## WORK INSTRUCTION
Repeat only what runs from the line with "500x391 pixels. Task: Open" through the last line of the data below, both included, keeping every word as it is and leaving out the pictures.

## DATASET RECORDS
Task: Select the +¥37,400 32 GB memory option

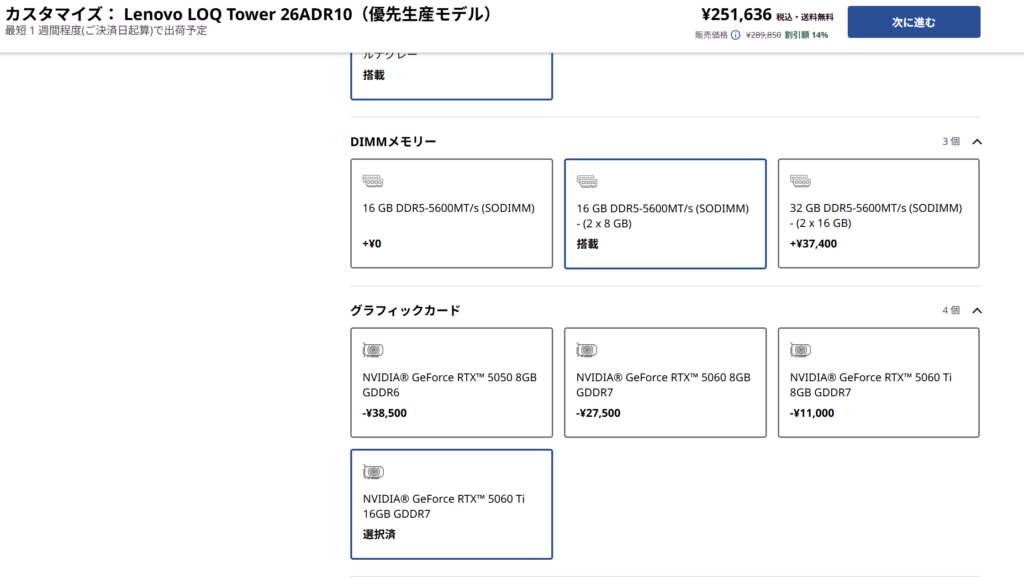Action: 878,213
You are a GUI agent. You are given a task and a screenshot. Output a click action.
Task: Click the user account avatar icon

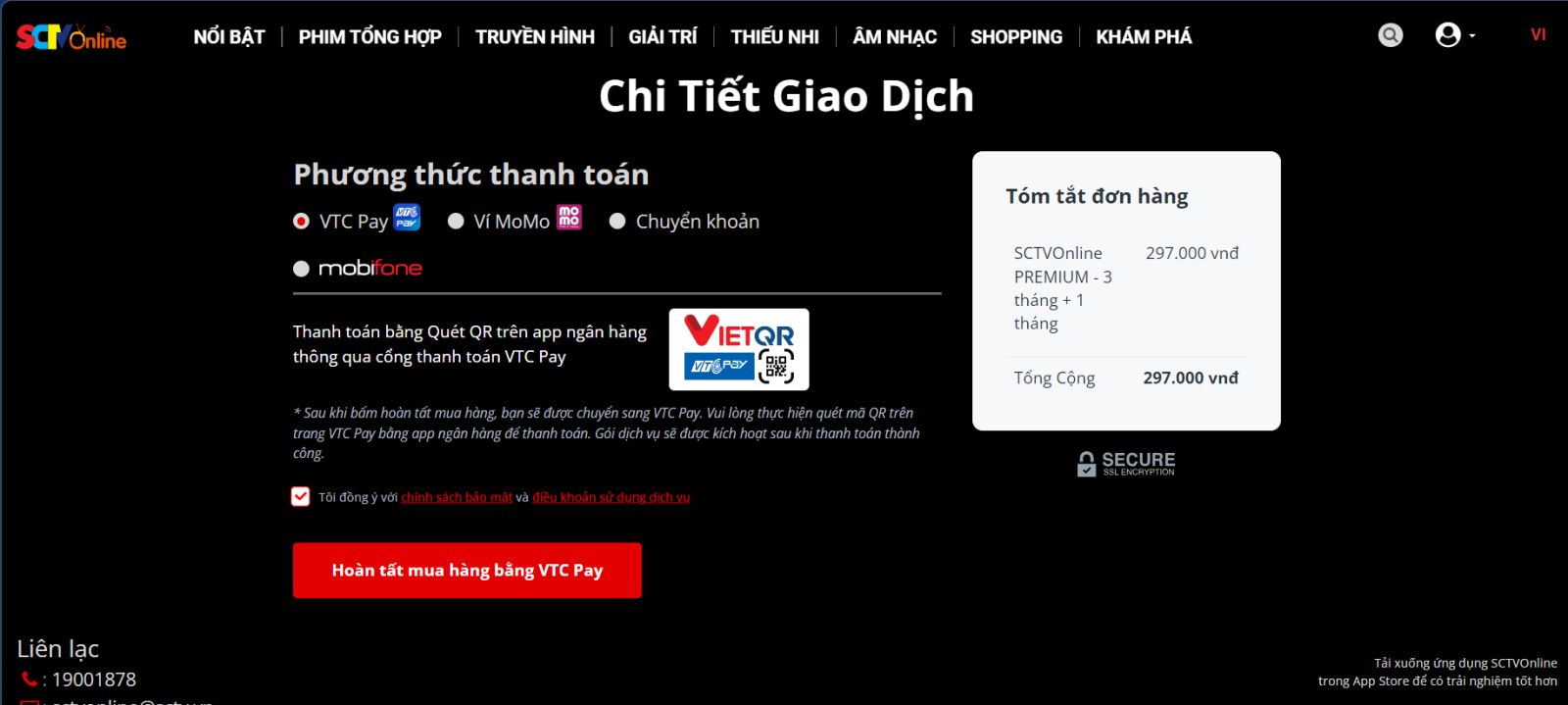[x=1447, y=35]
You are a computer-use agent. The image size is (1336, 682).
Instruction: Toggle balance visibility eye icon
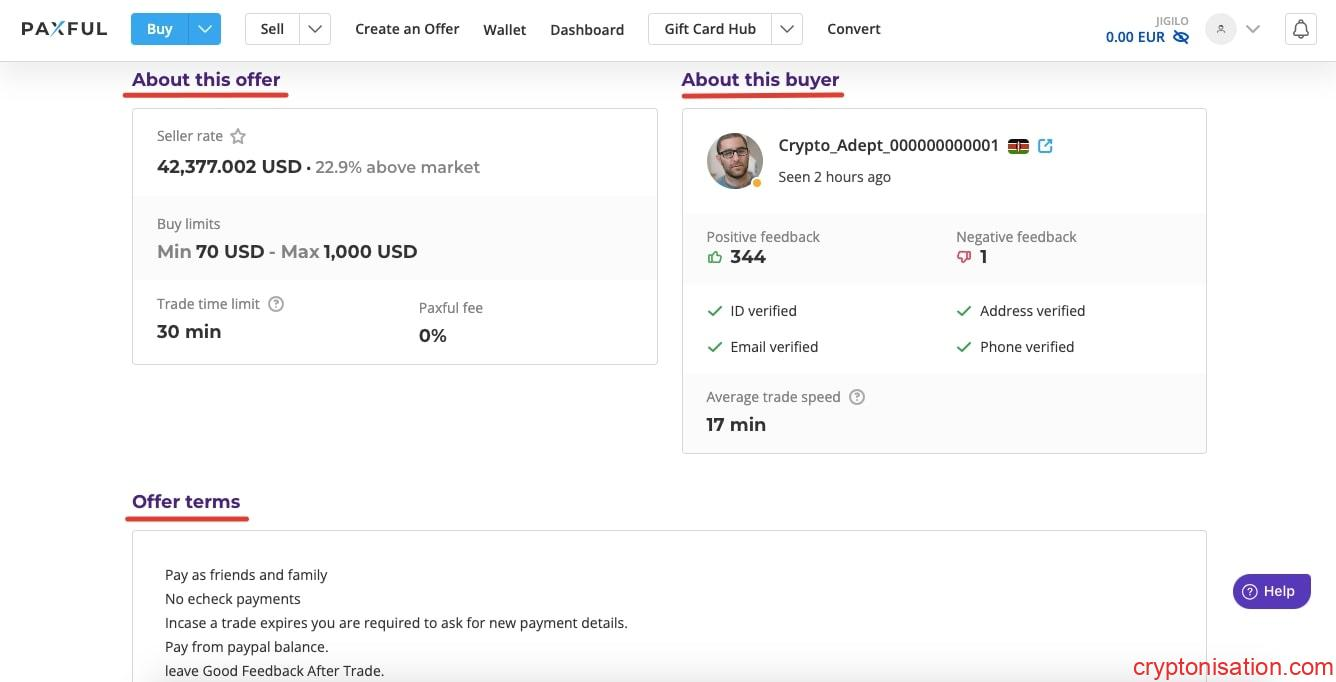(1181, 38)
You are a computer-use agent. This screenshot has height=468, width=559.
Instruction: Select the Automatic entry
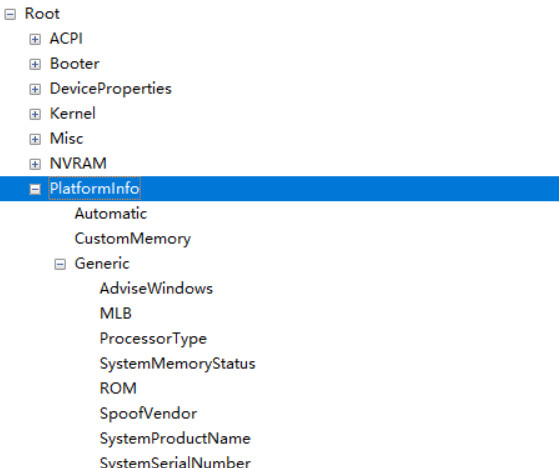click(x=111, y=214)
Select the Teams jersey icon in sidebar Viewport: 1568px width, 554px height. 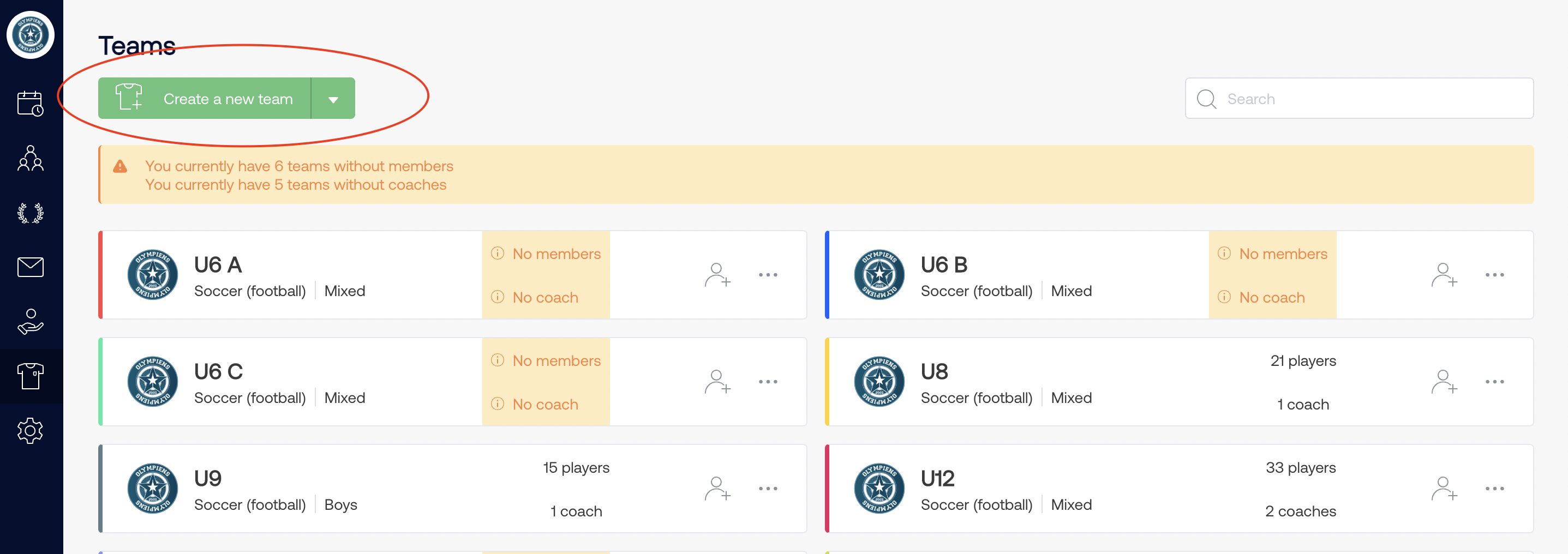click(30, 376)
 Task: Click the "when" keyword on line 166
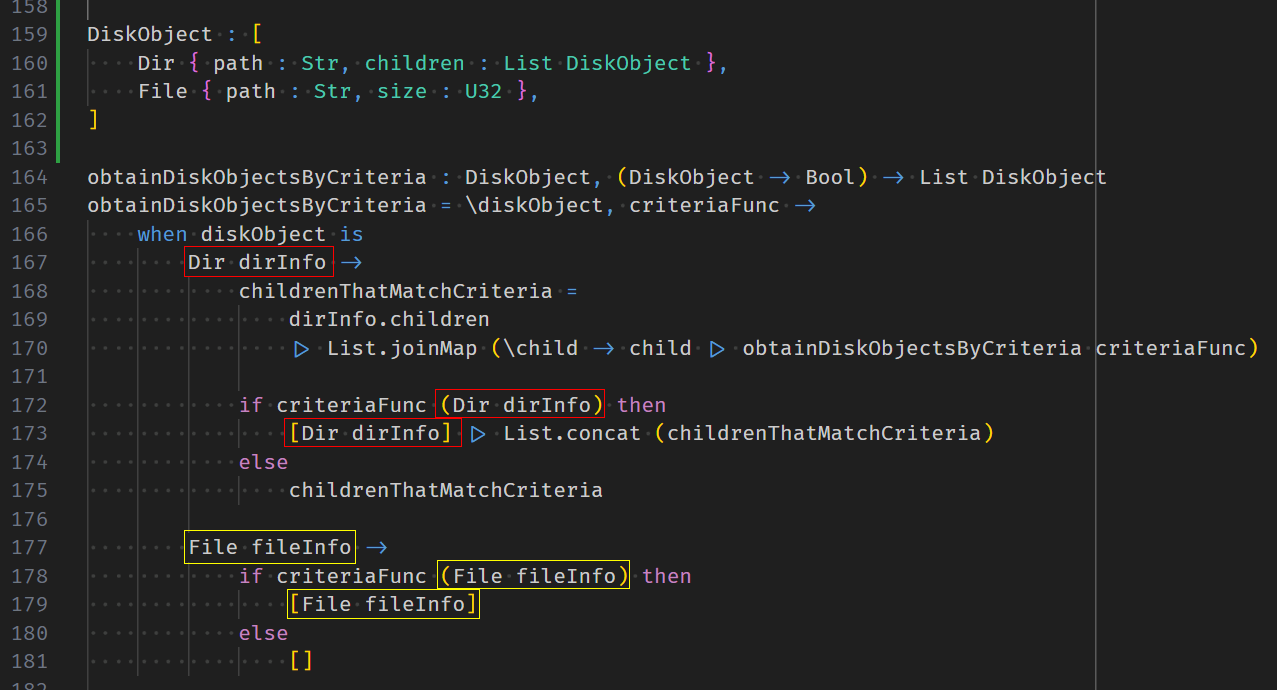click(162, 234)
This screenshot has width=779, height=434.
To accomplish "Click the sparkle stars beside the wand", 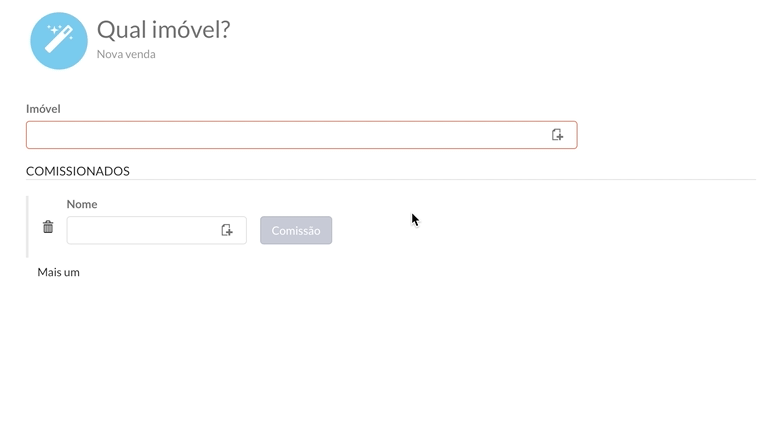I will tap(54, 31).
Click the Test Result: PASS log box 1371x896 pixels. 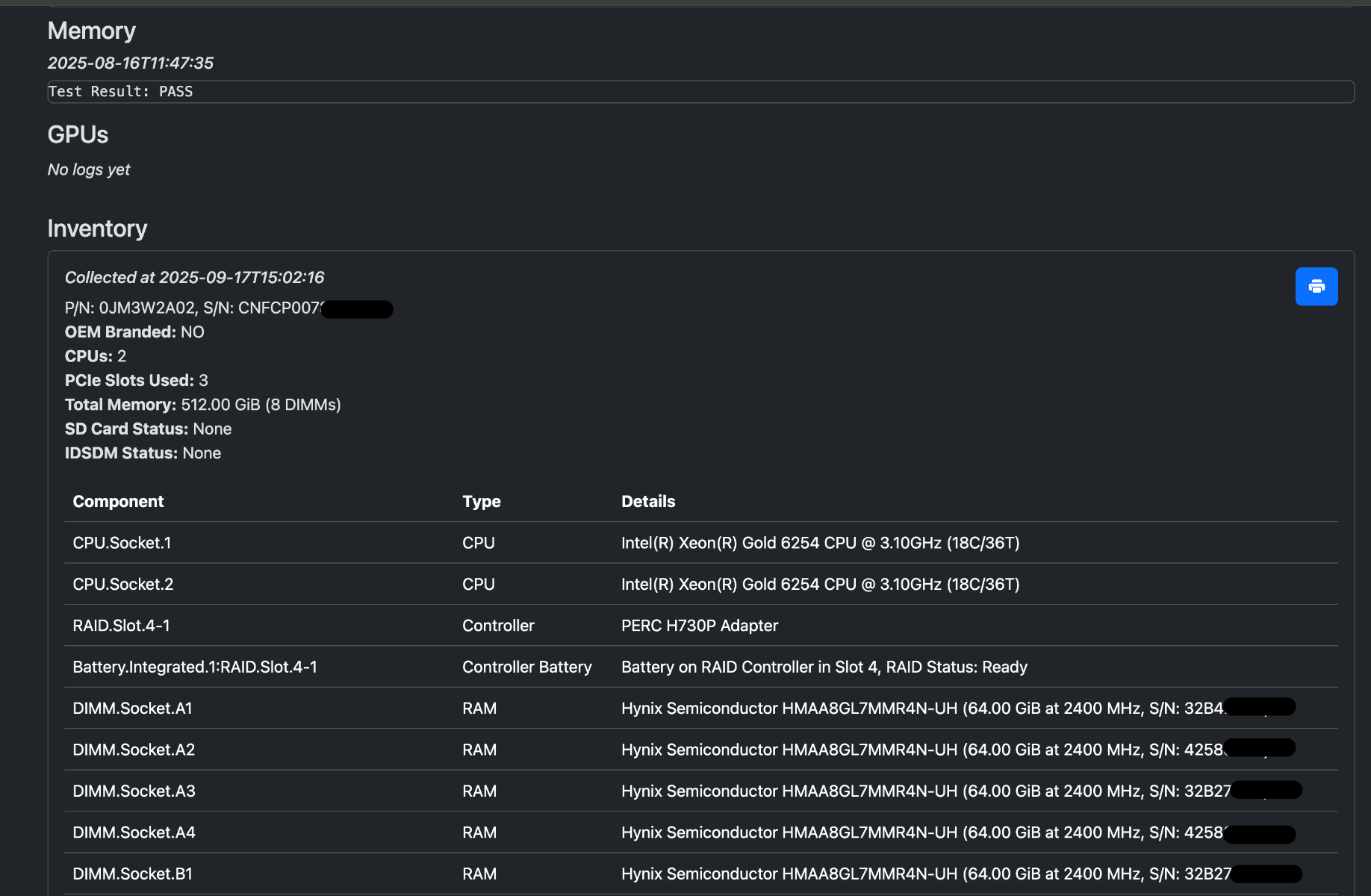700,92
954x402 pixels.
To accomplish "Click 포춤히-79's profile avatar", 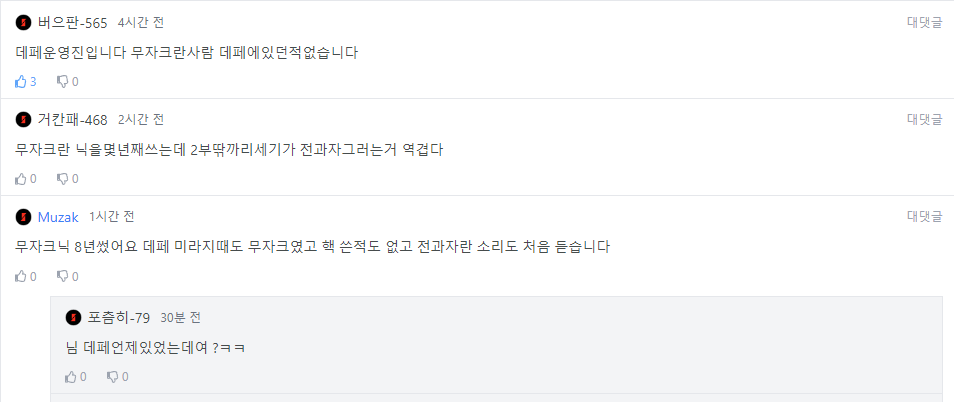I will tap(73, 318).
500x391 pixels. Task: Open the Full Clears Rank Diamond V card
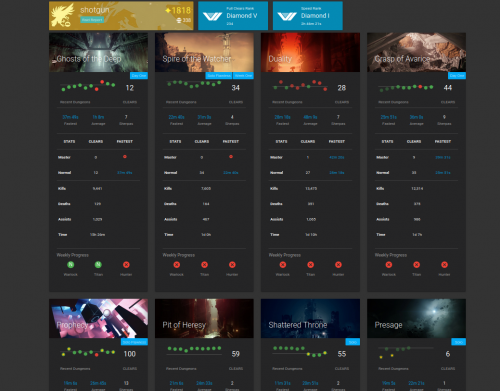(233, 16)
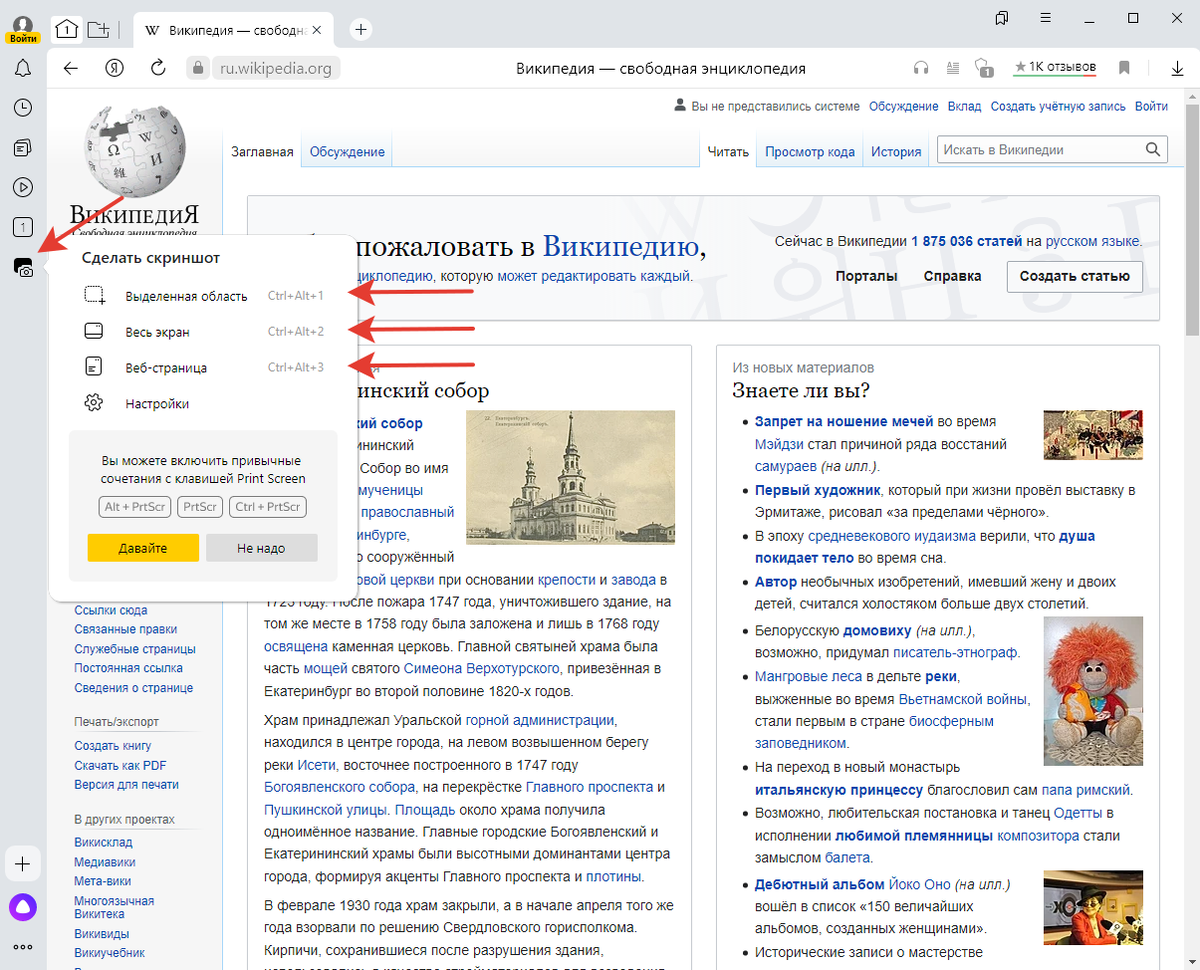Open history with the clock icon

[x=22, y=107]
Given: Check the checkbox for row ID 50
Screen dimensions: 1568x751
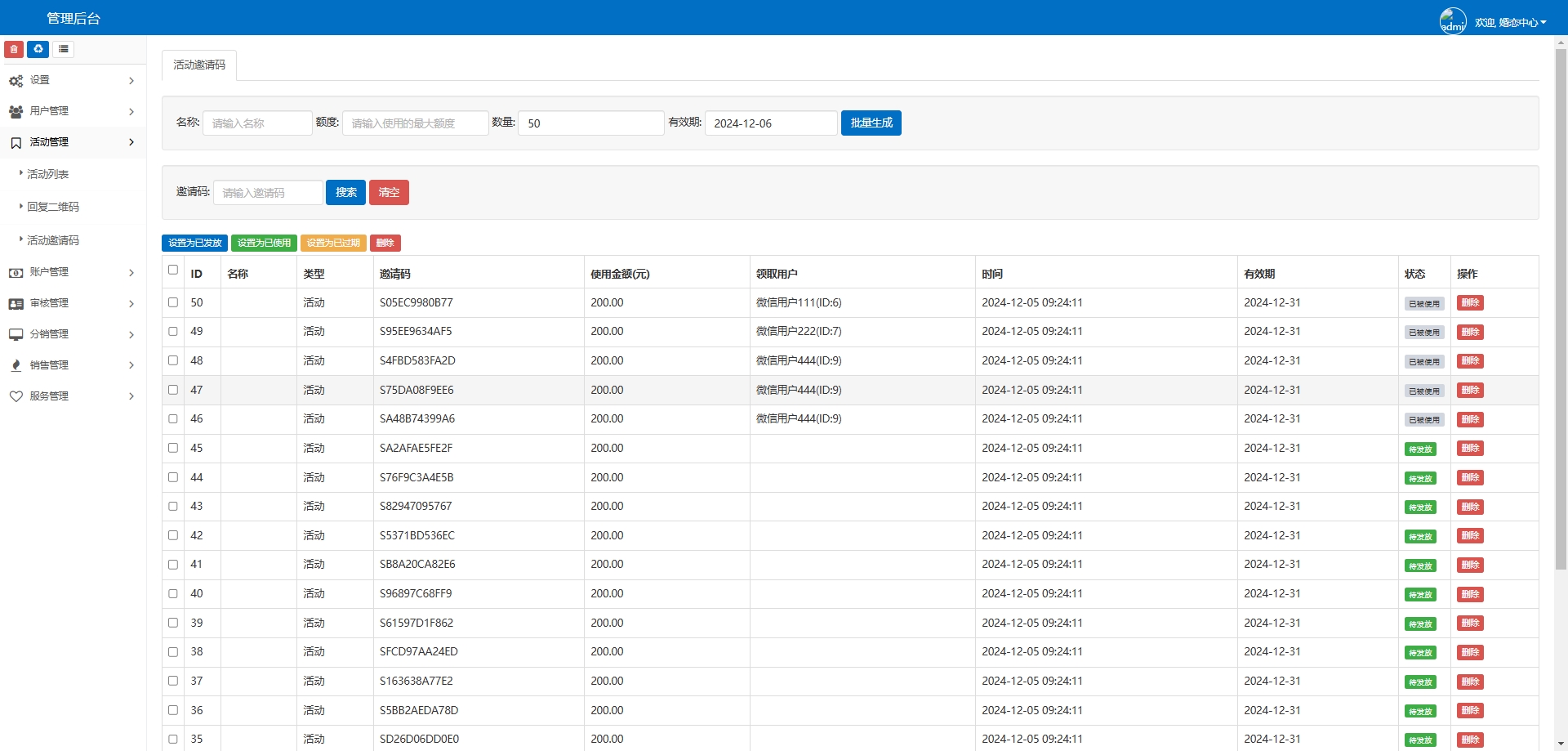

## YOUR SOLUTION
500x391 pixels. Task: Open the Full Clears Rank Diamond V card
(233, 16)
Open history with the clock icon

[x=22, y=107]
Given: Check the checkbox for row ID 50
Screen dimensions: 1568x751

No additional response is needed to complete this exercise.